Стоя на палубе, я невольно дивился деловому оживлению, царившему на пристани. Со всех сторон сюда стекались путешественники: одни торопили носильщиков, нагруженных всевозможными свертками и чемоданами, другие, как заправские английские туристы, обходились собственными силами, уместив все необходимое в крохотном саквояже. Пассажиры суетились. Каждый спешил занять свое место на борту пакетбота, который был набит до отказа, как это обычно бывает в Америке, где господствует страсть к наживе.
Первые же удары гонга вызвали смятение среди опаздывающих.
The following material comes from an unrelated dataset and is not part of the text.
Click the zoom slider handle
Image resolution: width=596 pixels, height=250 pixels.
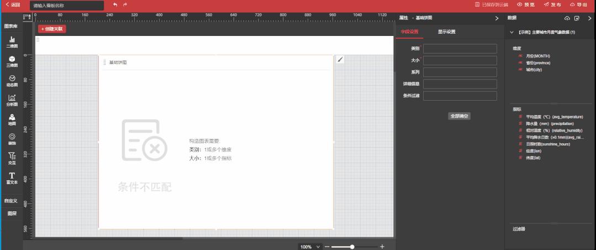click(x=352, y=247)
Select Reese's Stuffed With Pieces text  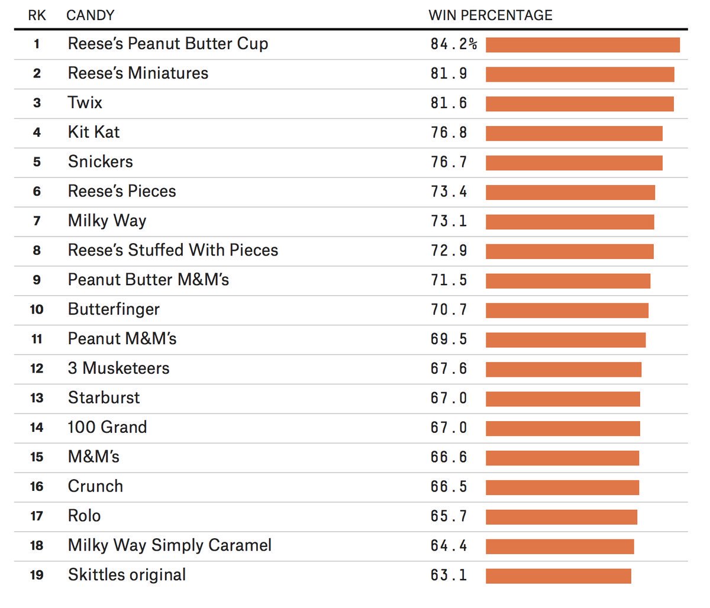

Пристань накренилась под тяжестью хлынувшей на пакетбот толпы; по большей части это были дельцы, для которых не попасть на пароход значит понести крупные убытки.
Наконец толпа растаяла. Тюки были разложены, и пассажиры разместились. Пламя гудело в топке котла, палуба «Кентукки» содрогалась. Солнце, проглядывая сквозь утренний туман, слегка прогревало мартовский воздух. В такое утро невольно поднимешь воротник, спрячешь руки в карманы, но все же скажешь: «А погода сегодня будет великолепная».
Поездка моя не носила делового характера, в чемодане имелось все, что только можно пожелать, а голова не была занята никакими коммерческими планами и торговыми расчетами; поэтому я беззаботно предался размышлениям, положившись на волю случая, этого лучшего друга путешественников, который нередко доставляет нам в пути разные удовольствия и развлечения. Внезапно в нескольких шагах от себя я увидал миссис Мелвил, которая мило мне улыбалась.
— Как! Это вы, миссис Мелвил! — воскликнул я с радостным удивлением. — Неужели вы отважились пуститься в опасное плавание и вас не испугала эта толпа на гудзонском пароходе!